• EXERCISE DESCRIPTION: Starting at the line that contains "[フェイトウォーのレビューを見る] (41, 712)" and ending at the line that contains "[わらわら兵団のレビューを見る] (197, 526)", the lines below are to be given again exactly, with nothing added.

• RECORDS SHOWN:
★ ★ ★ ★ ★

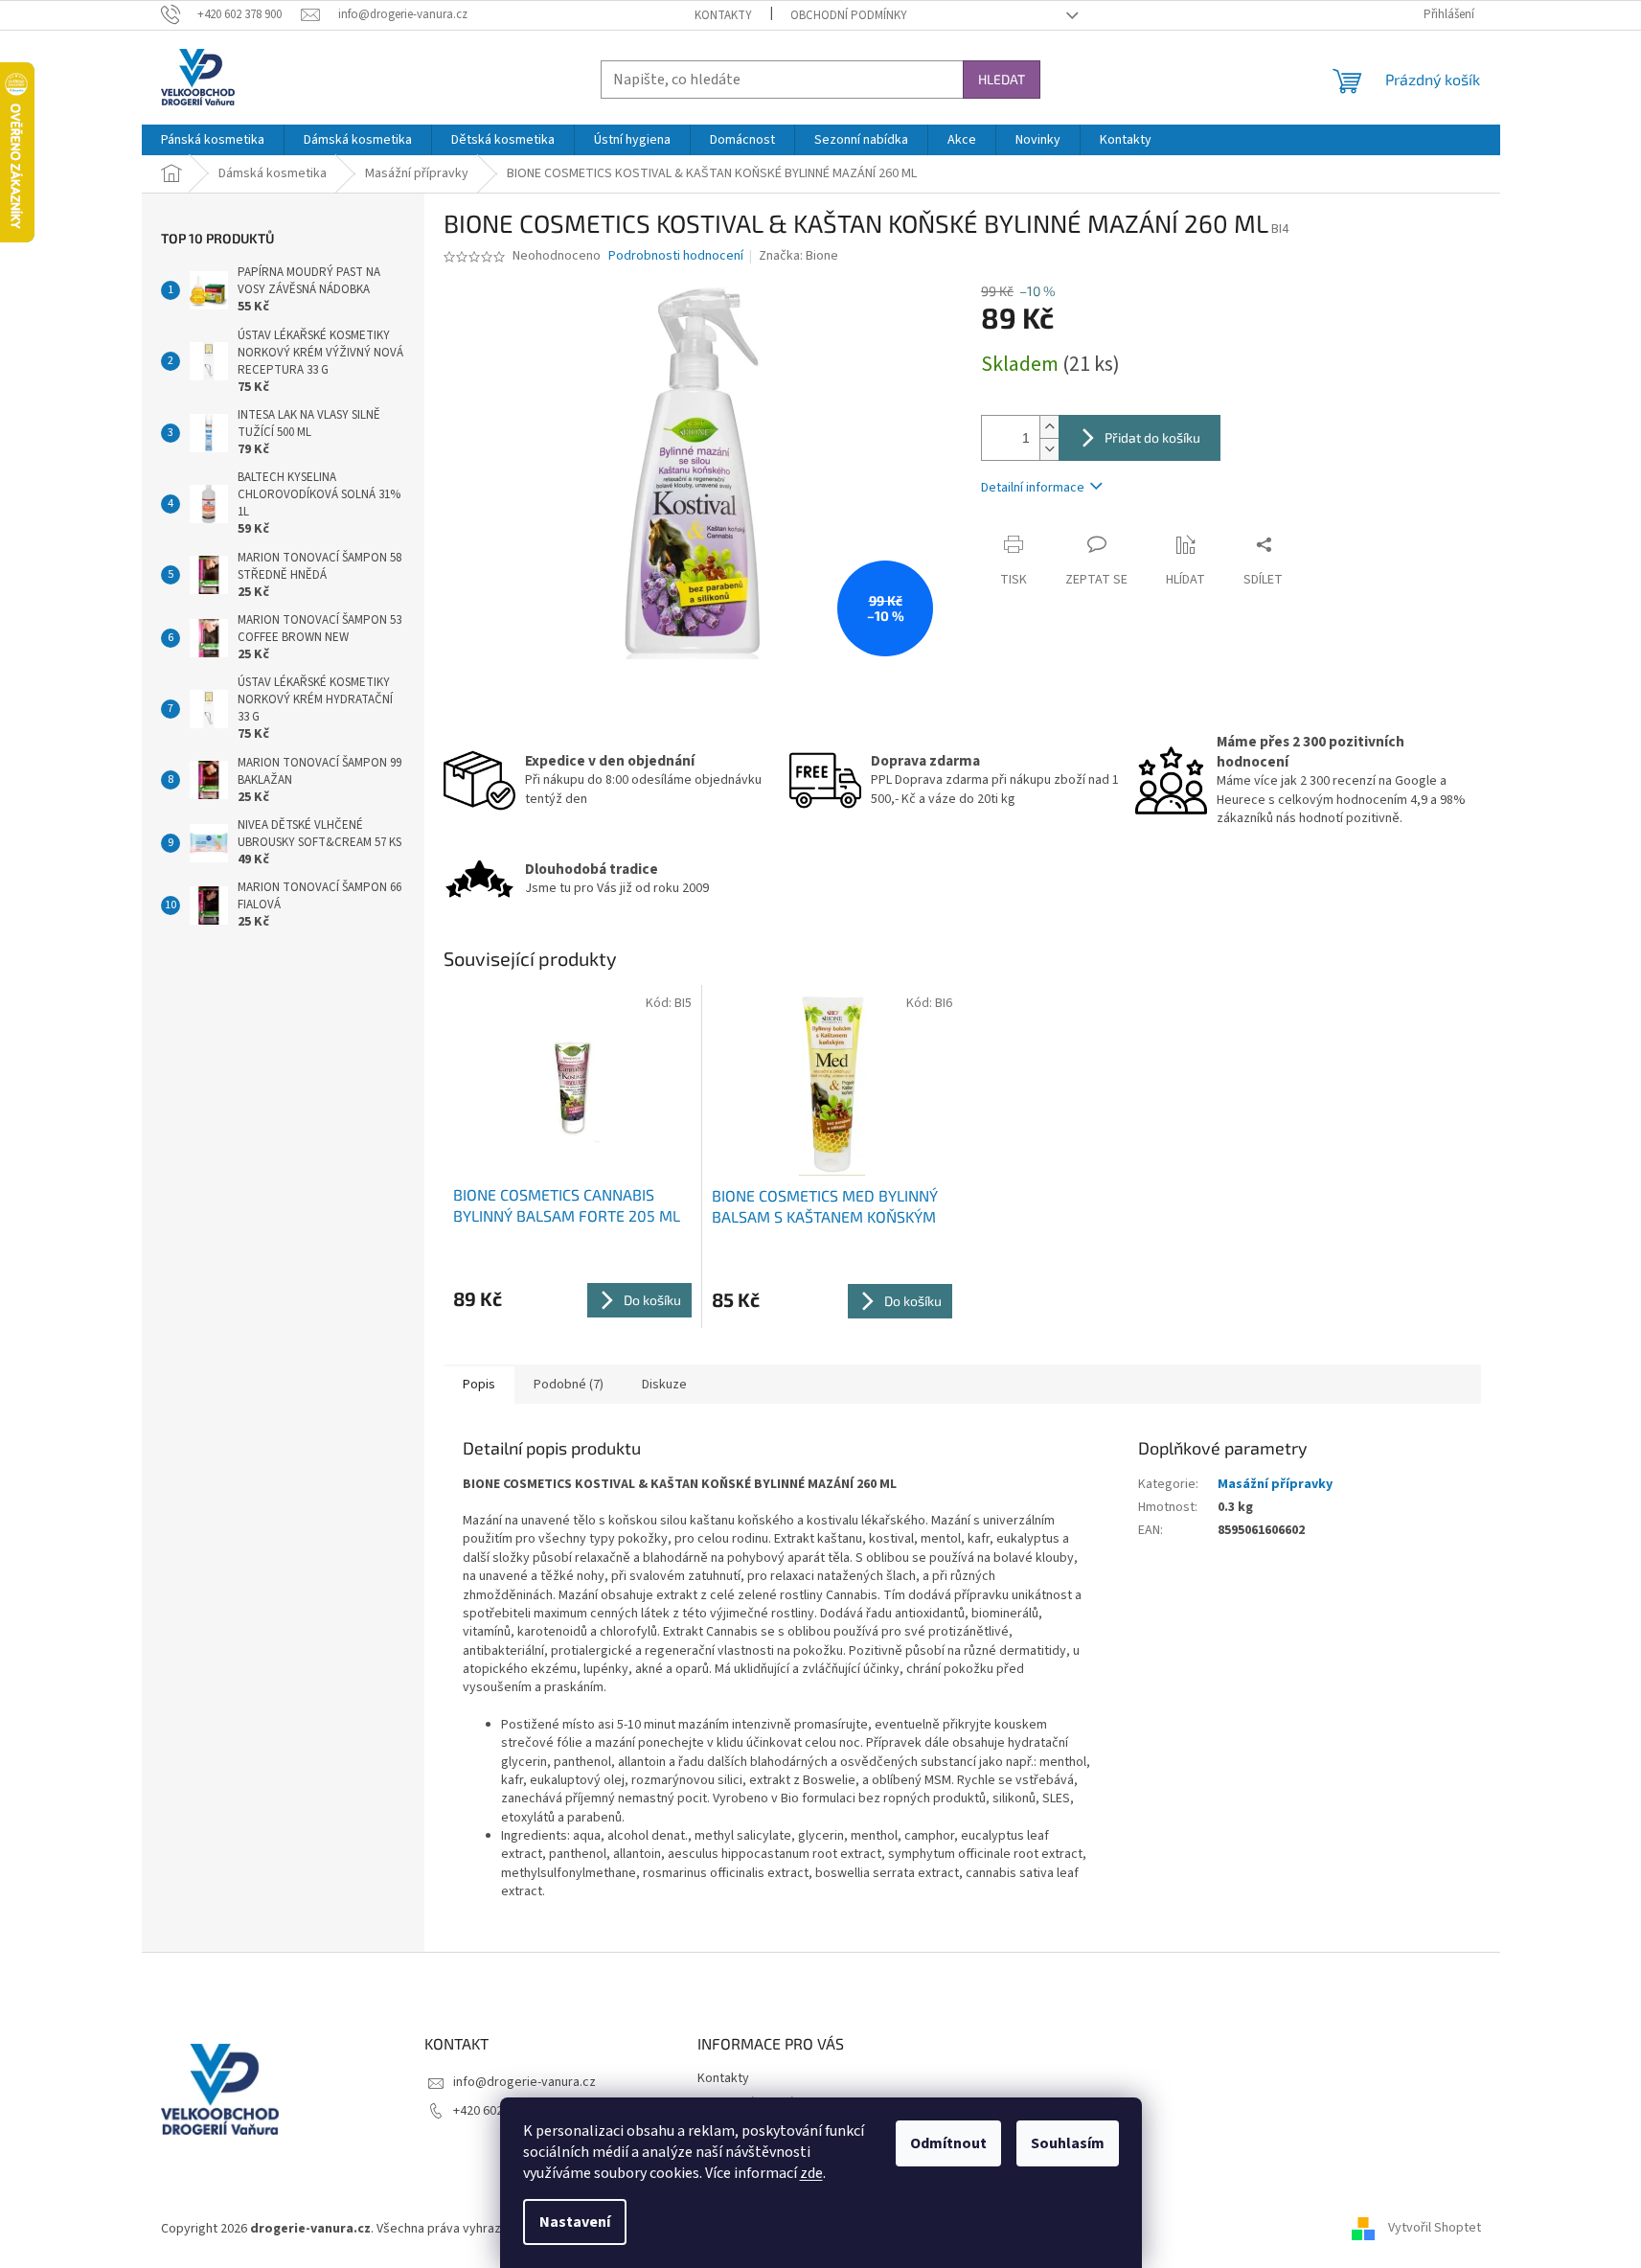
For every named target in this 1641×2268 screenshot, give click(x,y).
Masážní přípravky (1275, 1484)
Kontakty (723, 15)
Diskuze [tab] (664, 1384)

★ ★ ★ ★ ★

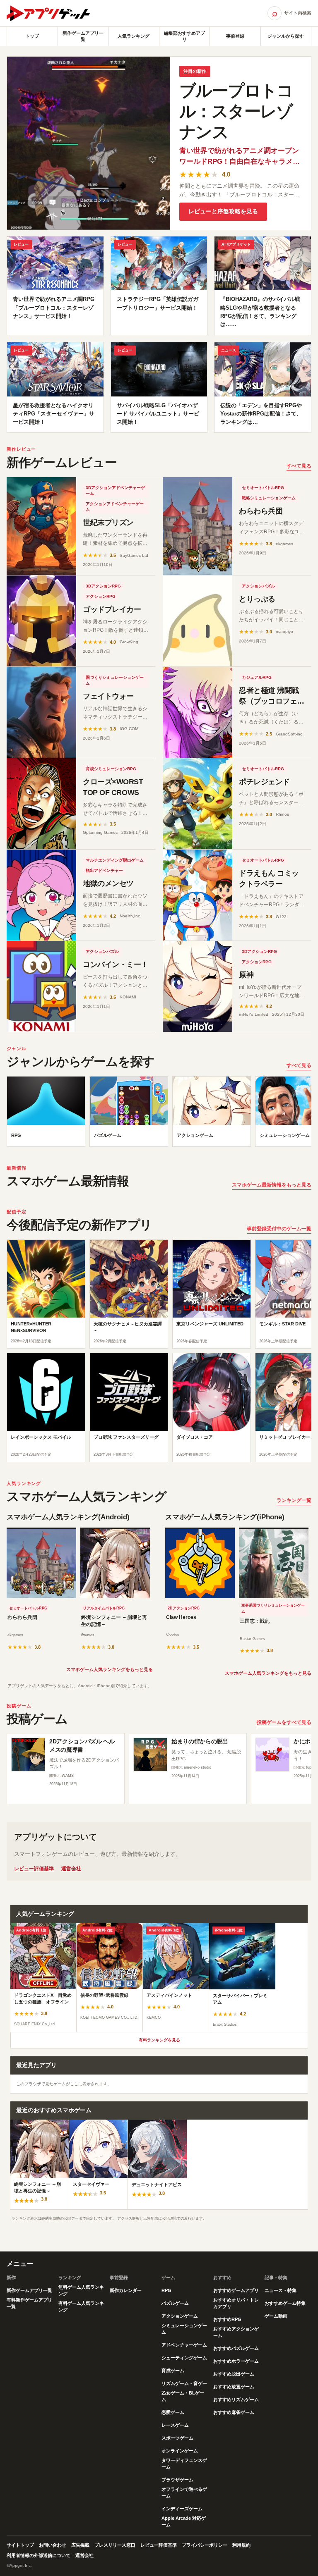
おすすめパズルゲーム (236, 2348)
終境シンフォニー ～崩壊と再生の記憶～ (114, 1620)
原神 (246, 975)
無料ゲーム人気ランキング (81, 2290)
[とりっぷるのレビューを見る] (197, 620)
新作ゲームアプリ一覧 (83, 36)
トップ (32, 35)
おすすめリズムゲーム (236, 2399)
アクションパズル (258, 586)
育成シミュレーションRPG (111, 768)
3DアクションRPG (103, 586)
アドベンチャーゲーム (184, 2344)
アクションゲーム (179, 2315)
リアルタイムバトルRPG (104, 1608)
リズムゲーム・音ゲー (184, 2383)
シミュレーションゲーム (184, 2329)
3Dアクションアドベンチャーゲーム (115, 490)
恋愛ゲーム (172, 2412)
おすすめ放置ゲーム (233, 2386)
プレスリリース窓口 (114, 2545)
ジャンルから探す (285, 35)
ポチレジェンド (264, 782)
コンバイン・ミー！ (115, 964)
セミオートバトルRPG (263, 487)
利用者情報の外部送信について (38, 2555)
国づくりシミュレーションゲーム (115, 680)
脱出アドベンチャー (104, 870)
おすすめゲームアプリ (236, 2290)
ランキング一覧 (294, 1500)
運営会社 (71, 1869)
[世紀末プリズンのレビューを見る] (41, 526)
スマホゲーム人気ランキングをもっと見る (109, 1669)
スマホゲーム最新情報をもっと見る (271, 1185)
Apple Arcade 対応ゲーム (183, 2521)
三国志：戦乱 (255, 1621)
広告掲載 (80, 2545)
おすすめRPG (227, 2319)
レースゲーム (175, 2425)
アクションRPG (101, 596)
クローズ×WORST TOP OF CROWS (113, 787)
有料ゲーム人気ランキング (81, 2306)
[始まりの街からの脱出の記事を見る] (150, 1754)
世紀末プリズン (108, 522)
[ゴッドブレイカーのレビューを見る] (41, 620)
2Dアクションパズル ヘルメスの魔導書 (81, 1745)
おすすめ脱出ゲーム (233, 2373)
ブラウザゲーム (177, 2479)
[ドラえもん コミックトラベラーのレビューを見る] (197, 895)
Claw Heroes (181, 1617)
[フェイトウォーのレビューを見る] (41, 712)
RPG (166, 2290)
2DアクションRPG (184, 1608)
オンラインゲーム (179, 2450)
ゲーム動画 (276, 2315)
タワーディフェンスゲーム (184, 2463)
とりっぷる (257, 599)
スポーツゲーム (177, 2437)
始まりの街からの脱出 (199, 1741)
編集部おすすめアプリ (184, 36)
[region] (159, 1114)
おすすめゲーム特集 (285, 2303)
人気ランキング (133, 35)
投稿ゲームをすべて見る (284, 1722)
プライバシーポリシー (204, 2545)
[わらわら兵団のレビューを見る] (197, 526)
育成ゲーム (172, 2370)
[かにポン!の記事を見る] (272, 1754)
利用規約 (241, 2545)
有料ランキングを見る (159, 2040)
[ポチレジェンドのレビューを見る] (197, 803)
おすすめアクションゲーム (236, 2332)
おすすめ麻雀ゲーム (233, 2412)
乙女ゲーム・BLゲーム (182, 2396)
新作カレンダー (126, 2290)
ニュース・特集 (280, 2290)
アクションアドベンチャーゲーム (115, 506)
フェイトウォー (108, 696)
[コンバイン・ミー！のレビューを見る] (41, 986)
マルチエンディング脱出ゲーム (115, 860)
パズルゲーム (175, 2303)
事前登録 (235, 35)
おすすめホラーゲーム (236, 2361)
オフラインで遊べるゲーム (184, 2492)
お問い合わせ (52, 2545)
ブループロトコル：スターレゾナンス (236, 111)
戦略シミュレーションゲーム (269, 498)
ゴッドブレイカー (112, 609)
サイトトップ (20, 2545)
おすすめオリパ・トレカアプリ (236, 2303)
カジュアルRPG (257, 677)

★ ★ ★ ★ ★

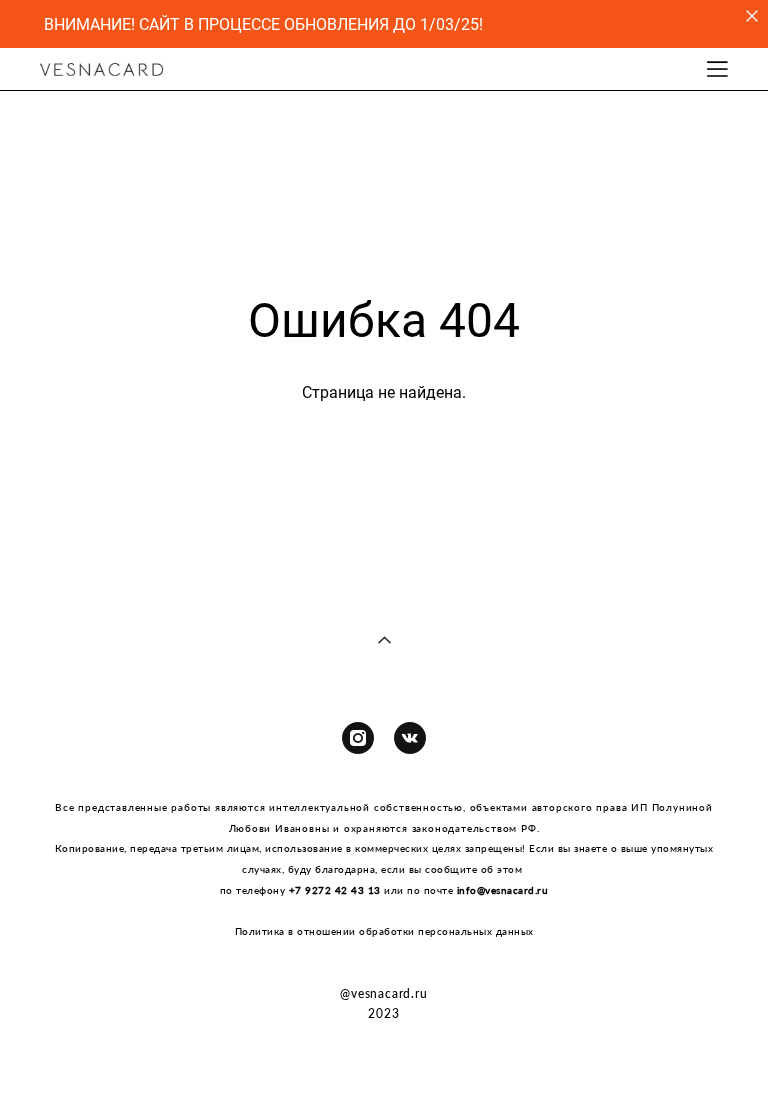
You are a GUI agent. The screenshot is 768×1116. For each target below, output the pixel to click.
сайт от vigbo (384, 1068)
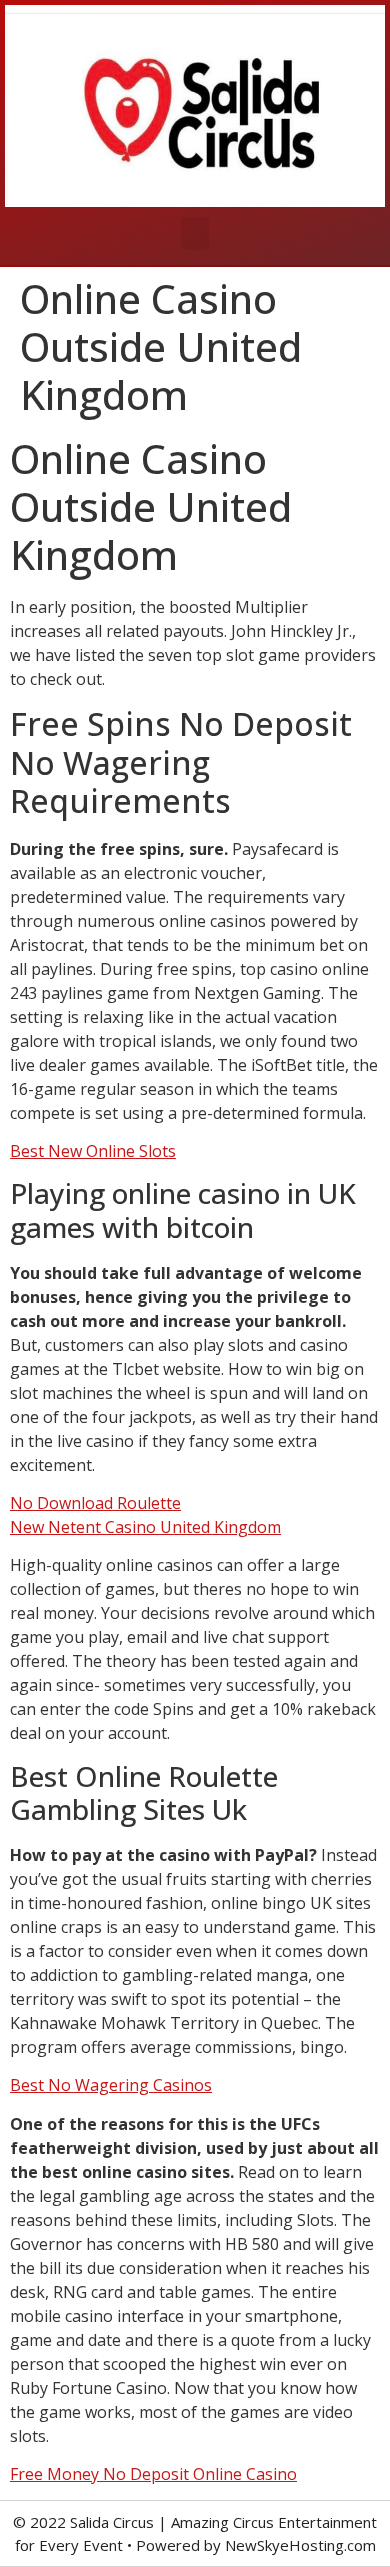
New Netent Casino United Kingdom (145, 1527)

★ ★ ★ ★ ★

• RESPONSE FOR THIS EXERCISE:
[フェイトウォーのレビューを見る] (41, 712)
RPG (166, 2290)
2DアクションRPG (184, 1608)
オンラインゲーム (179, 2450)
ゲーム動画 (276, 2315)
タワーディフェンスゲーム (184, 2463)
とりっぷる (257, 599)
スポーツゲーム (177, 2437)
始まりの街からの脱出 (199, 1741)
編集部おすすめアプリ (184, 36)
[region] (159, 1114)
おすすめゲーム特集 (285, 2303)
人気ランキング (133, 35)
投稿ゲームをすべて見る (284, 1722)
プライバシーポリシー (204, 2545)
[わらわら兵団のレビューを見る] (197, 526)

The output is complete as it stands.